El más joven farfulló:

—Es una barbaridad. No podemos aceptar.

—Pero si no aceptamos —intervino el más veterano—, estamos expuestos a que Kern y Blode continúen unidos, hagan retroceder a los Caballeros Negros y luego caigan sobre el imperio. No sería la primera vez que los ogros ponen sus ojos en Mithas y desean conquistarla a pesar del agua que nos separa.

Kolot asintió en los dos casos.

—Palabras sabias, pero no me dais una respuesta. ¿Qué puedo…?

Se detuvo porque unos pasos lo alertaron de la cercanía de alguien.

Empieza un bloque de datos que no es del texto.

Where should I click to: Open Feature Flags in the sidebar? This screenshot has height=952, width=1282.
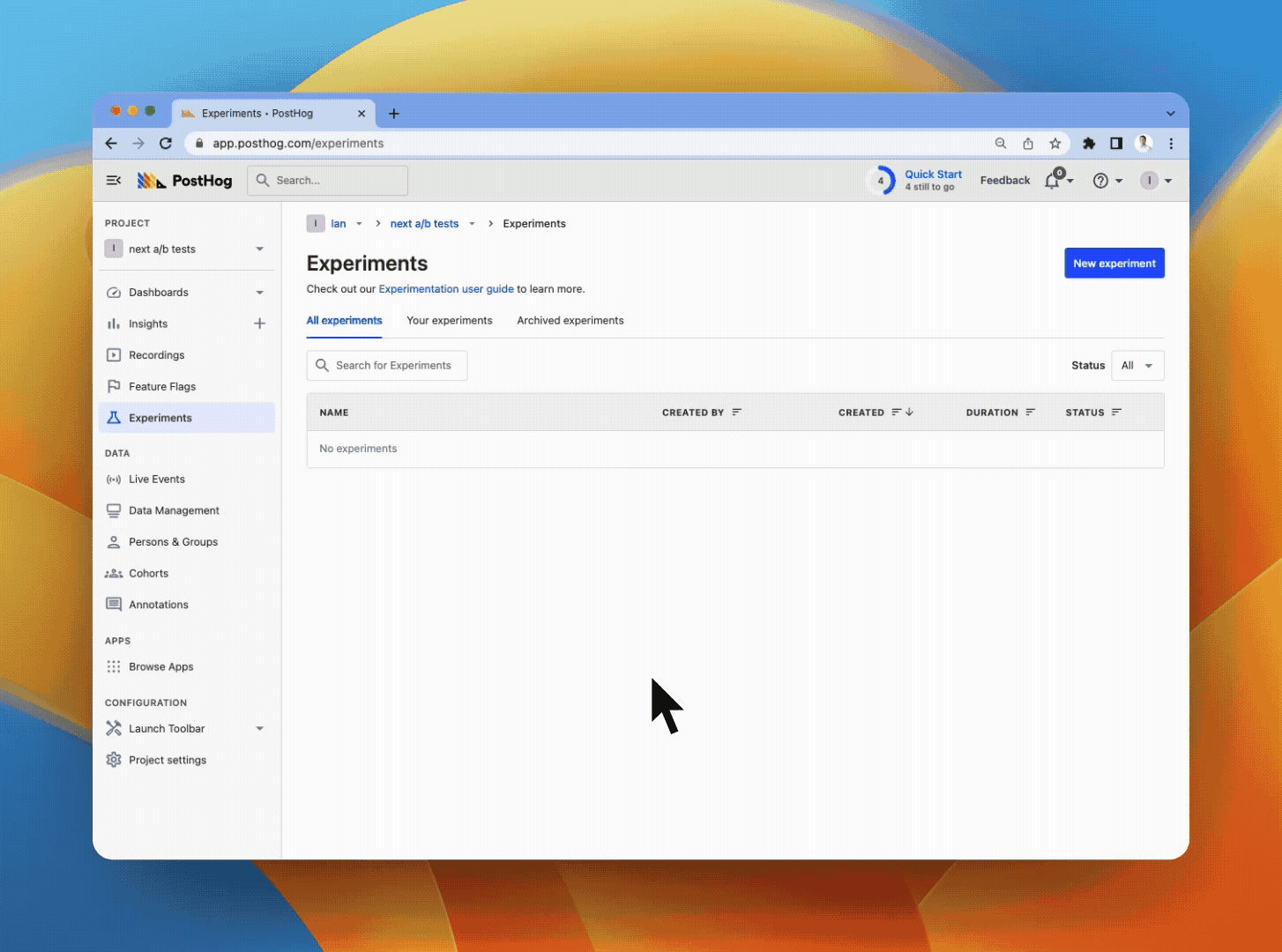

—Disculpad la intrusión —dijo Golgren en escaso tono de disculpa—. Éste que os habla piensa que podría servir de ayuda.

—Desconfiad de él, mi señor —refunfuñó el guardia de más edad—. Habla demasiado bien para ser un ogro.

El Gran Señor hizo una reverencia, como si tomara el comentario como un cumplido.

—Existe una solución que puede arreglar las cosas.

—¿Qué solución es ésa? —preguntó Kolot.

—¿Puedo acercarme?

—Adelante.

—Para cumplir el pacto debéis hacer lo siguiente.

El ogro se inclinó hacia él para exponer su sugerencia. Parecía un mestizo de humano desquiciado y rabioso. Temblaba, sin apartar los ojos de algo que sólo él veía en el negro paisaje.

—¿Y si no lo hago?

—Entonces volverás a casa con las manos vacías, hijo de Hotak.

Así de sencillo y de tajante. Kolot miró a los otros dos, pero ellos no podían prestarle ayuda.

Sacando fuerzas de flaqueza, el hijo menor del emperador se enfrentó al emisario de Kern y, con las mandíbulas apretadas, dijo:

—Está bien, no tengo alternativa. En nombre de mi padre, acepto los términos.

—Una sabia elección. No te arrepentirás —lo halagó Golgren, pasándole un amistoso brazo por los hombros mientras lo guiaba de vuelta al campamento—. Volvamos, Nagroch apreciará las novedades.

Kolot lo siguió en silencio, caminando como si le hubieran atravesado el corazón con una daga afilada.